(A run of records)

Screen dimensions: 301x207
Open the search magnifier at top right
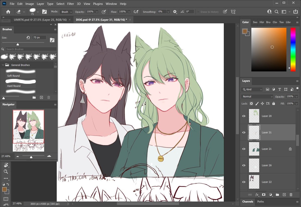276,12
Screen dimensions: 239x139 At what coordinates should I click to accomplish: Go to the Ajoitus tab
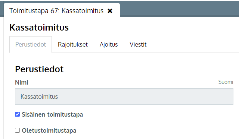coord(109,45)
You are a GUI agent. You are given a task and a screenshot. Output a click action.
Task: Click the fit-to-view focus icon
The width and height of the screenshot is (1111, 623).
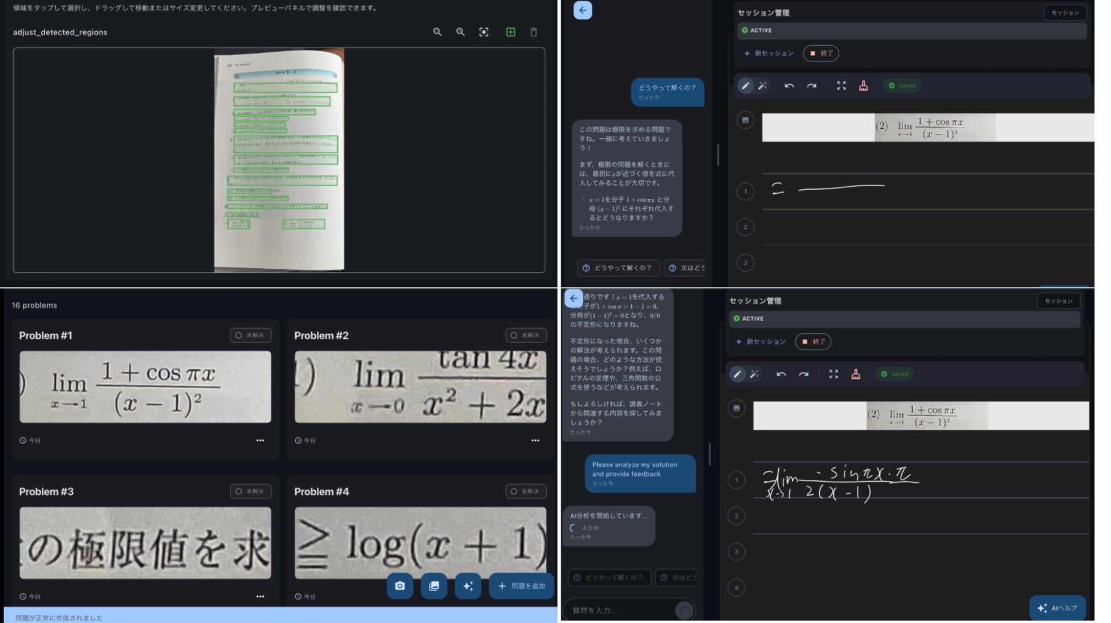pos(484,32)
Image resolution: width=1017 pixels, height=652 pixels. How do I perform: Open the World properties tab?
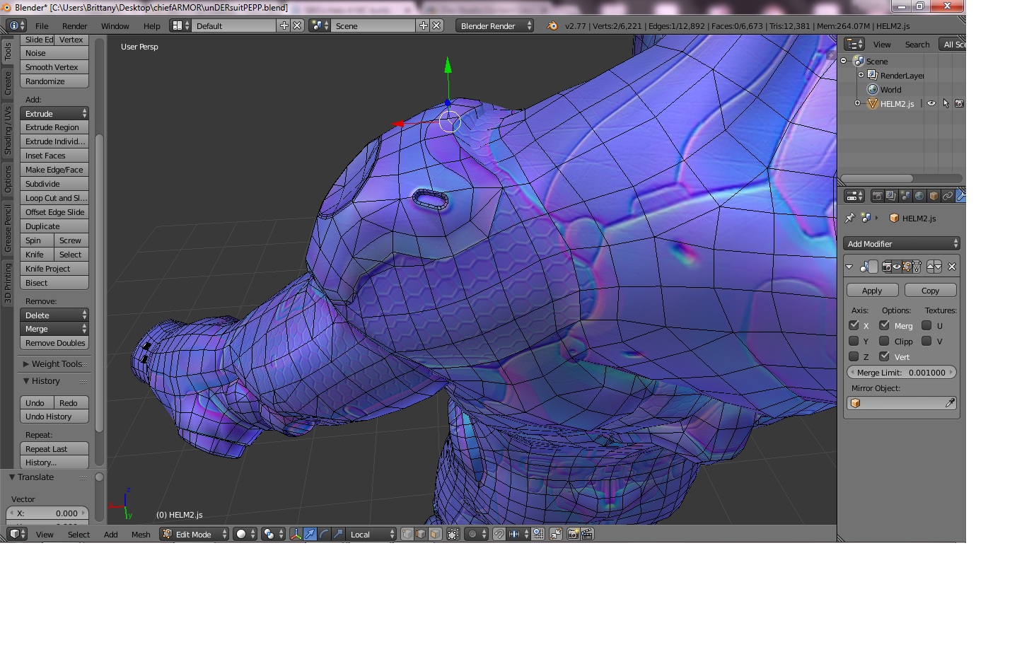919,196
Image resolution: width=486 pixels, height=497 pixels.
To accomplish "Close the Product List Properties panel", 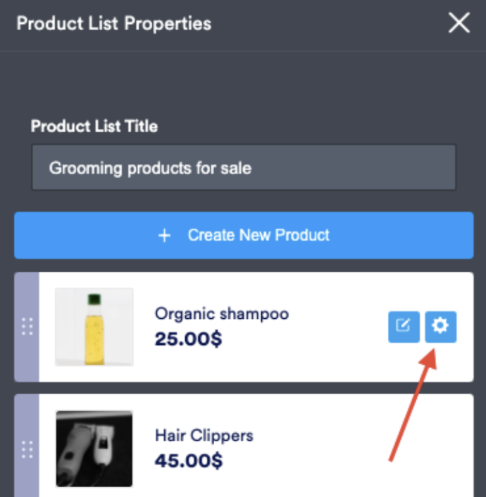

_Work to complete_
Find every line of the material that contains the string "pixels", treating uppercase and lowercase as different, and copy each of those lines.

_Complete output_
Image resolution: width=1017 pixels, height=652 pixels. How do I perform: Open the World properties tab?
Image resolution: width=486 pixels, height=497 pixels.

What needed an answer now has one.